EXTRAIT DU DOCUMENT ::

La Vraie Histoire de Jayavarman 7 et de ses 2 Reines-Epouses

Enquête de Denis Richer accompagné par Dominique Thollon

Grâce au site internet de Ms. Phalika (www.phalikan.com) qui m’a été transmis par des amis connaissant ma passion pour le site d’Angkor et l’intérêt particulier que je porte, depuis 14 ans, à l’énigme de Jayavarman 7,
je puis dorénavant affirmer que cette énigme est levée.

Comment, par quoi et pourquoi ?

Le site de Phalika traitant de Jayavarman 7 et de ses épouses-reines, que je n’avais pas, moi non plus, identifiées, éveilla toute mon attention et ma curiosité naturelle fut immédiatement piquée au vif.

Accompagné par Dominique Thollon, sculpteur et dernier conducteur de chantier du Baphuon, jusqu'à sa restitution au Roi du Cambodge en Juillet 2011, ( c’est à lui que nous devons entre autres la réussite du vieillissement des pierres remplacées) je me suis rendu sur les lieux afin de vérifier méthodiquement, sculpture après sculpture, fronton après fronton, bas-relief après bas relief, les affirmations de Phalika.

Lignes de positions cibles
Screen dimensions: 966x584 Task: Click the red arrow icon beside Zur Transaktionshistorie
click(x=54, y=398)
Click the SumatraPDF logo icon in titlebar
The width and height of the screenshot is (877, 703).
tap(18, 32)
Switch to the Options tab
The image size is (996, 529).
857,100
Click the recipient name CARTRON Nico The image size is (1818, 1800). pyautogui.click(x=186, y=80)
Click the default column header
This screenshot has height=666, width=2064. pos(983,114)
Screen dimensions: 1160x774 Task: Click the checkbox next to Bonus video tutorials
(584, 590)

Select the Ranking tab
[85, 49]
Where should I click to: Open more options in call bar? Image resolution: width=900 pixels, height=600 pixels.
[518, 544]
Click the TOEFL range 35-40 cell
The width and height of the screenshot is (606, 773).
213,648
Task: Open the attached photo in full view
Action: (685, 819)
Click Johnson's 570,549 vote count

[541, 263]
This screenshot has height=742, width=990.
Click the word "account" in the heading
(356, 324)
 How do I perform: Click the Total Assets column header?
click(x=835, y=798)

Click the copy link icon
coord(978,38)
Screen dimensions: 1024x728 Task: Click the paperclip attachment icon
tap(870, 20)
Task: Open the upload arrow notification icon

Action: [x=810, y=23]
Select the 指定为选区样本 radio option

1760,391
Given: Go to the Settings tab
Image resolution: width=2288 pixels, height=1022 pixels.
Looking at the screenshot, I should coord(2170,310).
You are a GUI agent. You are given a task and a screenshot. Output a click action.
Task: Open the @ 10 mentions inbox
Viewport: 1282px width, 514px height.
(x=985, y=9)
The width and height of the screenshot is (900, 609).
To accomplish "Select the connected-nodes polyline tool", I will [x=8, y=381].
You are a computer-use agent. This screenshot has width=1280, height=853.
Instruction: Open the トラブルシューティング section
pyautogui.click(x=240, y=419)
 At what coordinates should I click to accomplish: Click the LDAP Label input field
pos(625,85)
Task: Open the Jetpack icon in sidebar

CONSIGNES ::
• a. Recopiez, dans le texte sur Jayavarman 7, le passage allant de "La Vraie Histoire" jusqu'à "et pourquoi ?".
• b. Poursuivez le récit de l'enquête sur Jayavarman 7 et ses reines-épouses à partir de sa dernière phrase.

RÉSULTATS ::
• a.
La Vraie Histoire de Jayavarman 7 et de ses 2 Reines-Epouses

Enquête de Denis Richer accompagné par Dominique Thollon

Grâce au site internet de Ms. Phalika (www.phalikan.com) qui m’a été transmis par des amis connaissant ma passion pour le site d’Angkor et l’intérêt particulier que je porte, depuis 14 ans, à l’énigme de Jayavarman 7,
je puis dorénavant affirmer que cette énigme est levée.

Comment, par quoi et pourquoi ?

• b.
Au bout d’un mois d’investigations méticuleuses, nous n’avions réussi à découvrir qu’un tiers des preuves dévoilées dans ses articles.

Et pour cause, cette dernière avait consacré 3 années à rechercher et à étudier le cas Jayavarman 7 et celui des ses épouses, que personne encore n’avait su découvrir et identifier comme une Triade à part entière que ce soit sur les bas-reliefs du Bayon, dans le labyrinthe du Naraka (improprement appelé la Terrasse du Roi Lépreux ) sur les frontons de Ta Som, de Ta Prohm et sur d’autres structures à Preah Khan et à Banteay Kdei !

Pour trouver les 2/3 manquants, nous avons dû faire appel à l’aide de Phalika.

Le dimanche 29 Janvier 2012, nous nous sommes donc rencontrés pour une longue et passionnante journée d’enquête dans les temples précités, sur les traces de Jayavarman 7 et de ses 2 reines définitivement et magistralement identifiées comme reines et épouses, par une foule de détails irréfutables que nous pointait notre guide et chercheuse, après qu’elle nous eût dispensé une nécessaire initiation visuelle.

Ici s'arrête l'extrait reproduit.